Solar PV has many benefits, but investing in a system may not be for everyone. While the many benefits and challenges of solar PV will need to be weighed on an individual and local basis, the continued growth of on-farm solar in Maryland is expected; particularly considering the declining installation costs and potential volatility in future electric rates.

Solar PV systems are generally compatible with many agricultural operations, either with rooftop installations on top of farm structures or with open land for ground-mounted systems. Many Maryland farmers support solar PV because it reduces the volatility of future energy costs, has low maintenance costs, and uses a free fuel resource. These attributes are particularly relevant for farmers with high electricity demands and utility rates.

The environmental impacts of solar PV are also substantial, particularly considering the average Maryland home consumes almost 12,000 kilowatt hours of electricity annually (EIA, 2019). Producing 50% of that demand with a solar PV system would offset the equivalent carbon dioxide emissions from over 85,000 pounds of coal burned, or about 26 tons of landfill waste, over a 20-year period based on calculations performed with the EPA’s Greenhouse Gas Equivalencies Calculator (EPA, 2021).
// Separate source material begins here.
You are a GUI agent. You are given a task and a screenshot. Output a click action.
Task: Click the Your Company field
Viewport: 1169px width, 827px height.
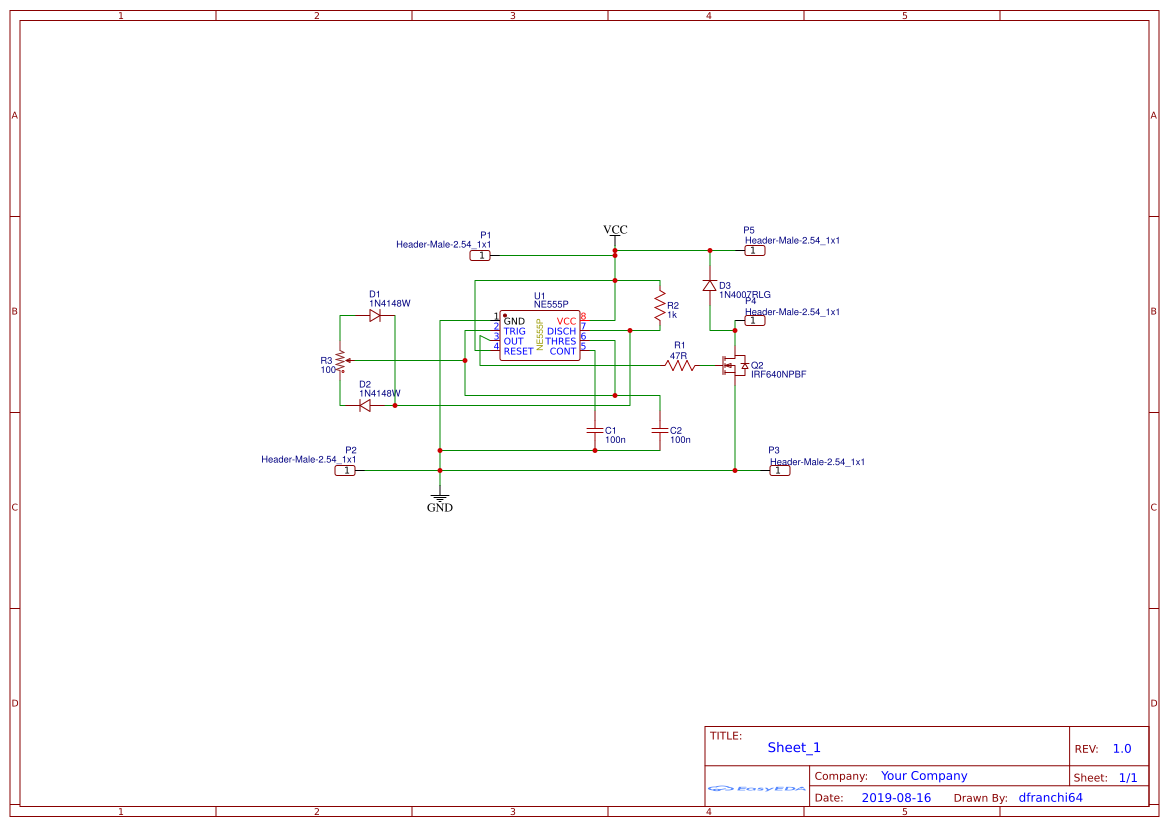point(924,776)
The total amount of water needed to generate solar electricity is also dramatically less than the manufacturing processes of more traditional electricity sources such as nuclear, natural gas, and coal-fired facilities.

Answering these questions will help you determine if a solar electric system will work for your building or site.
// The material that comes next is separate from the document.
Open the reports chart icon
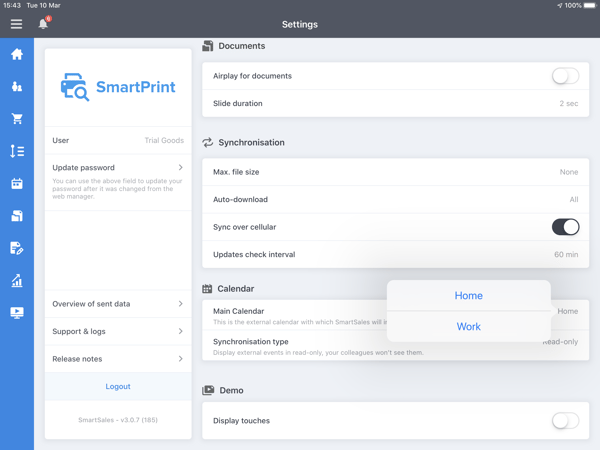 (x=17, y=281)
1. Do you have a south-facing roof? 
   Because Maryland is in the northern hemisphere, PV panels (modules) need to face south for maximum performance. This placement allows panels to take full advantage of the sun’s path in the sky. The sun shines longest on a building’s south side. Southeast- and southwest-facing panels will perform about 5 percent less efficiently. PV panels can also be used as structure such as a porch cover or window awnings. They can also be ground-mounted or pole-mounted. If you cannot place PV panels to face south, a solar electric system will likely not be an efficient investment. Panels can be mounted on east- or west-facing roofs to face south, but they stick up, are highly visible, and can be unattractive. Architects and builders can address this by designing “solar ready” buildings and integrating solar technology components into their designs.
2. Does your roof have enough space for PV panels?
   The rule of thumb for PV panels is 100 square feet of space is needed for every kilowatt (kW) of electricity produced. For thin-film PV materials (such as solar shingles), about 175 square feet of space per kW is needed. If your roof does not have enough space, review the options section under the previous question.
3. Is your roof unshaded?
   Photovoltaic panels are very sensitive to shading. Any shading will dramatically reduce electricity generation. Installers use a Solar Pathfinder device to determine if there are shading concerns from trees (consider mature height), chimneys, nearby buildings, etc. Keep in mind the sun’s path changes throughout the year. For maximum electricity production, make sure panels will be unshaded year-round (especially from 9 or 10 am until 3 pm). If the shade is from landscaping, consider removing the plants. Check local and state codes regarding “solar access” rights if a neighbor might produce shade on any solar system you are considering. If some shade is inevitable, ask the installer about microinverters.
4. What is the angle of your roof?
   Installers typically mount panels directly (flush) on an existing south-facing roof for aesthetics. To maximize electricity generated year-round, mount modules at an angle equal to or close to your site’s latitude (39 degrees for northernmost Maryland; 38 degrees for southernmost Maryland). Installers can tilt at an angle best for your site, system type, and electricity needs. For more summer electricity production, tilt at latitude minus 10 degrees to 15 degrees; for more winter production, tilt at latitude plus 15 degrees. Panels can be angled on flat roofs often found on commercial, industrial, and institutional buildings, but should not be placed flat (horizontal) because of snow buildup that will block the sun.
5. Is your roof in good condition?
   Most roofs can safely support PV panels and mounting system weight. The rule of thumb is 2 to 5 pounds per square foot depending on the panel type and installation method. For example, a 230 watt crystalline panel (3.5 feet x 5.5 feet) weighs about 50 pounds. An installer should determine if the roof/structure can handle the added weight. Innovative mounting systems can make panel removal easy, but because panels can last 30+ years, it may be less expensive and labor intensive to make needed roof repairs before installing panels. Complete any needed repairs first. If considering a new roof, contact a PV system installer/contractor for roof options/recommendations that might make panel installation easier or less expensive.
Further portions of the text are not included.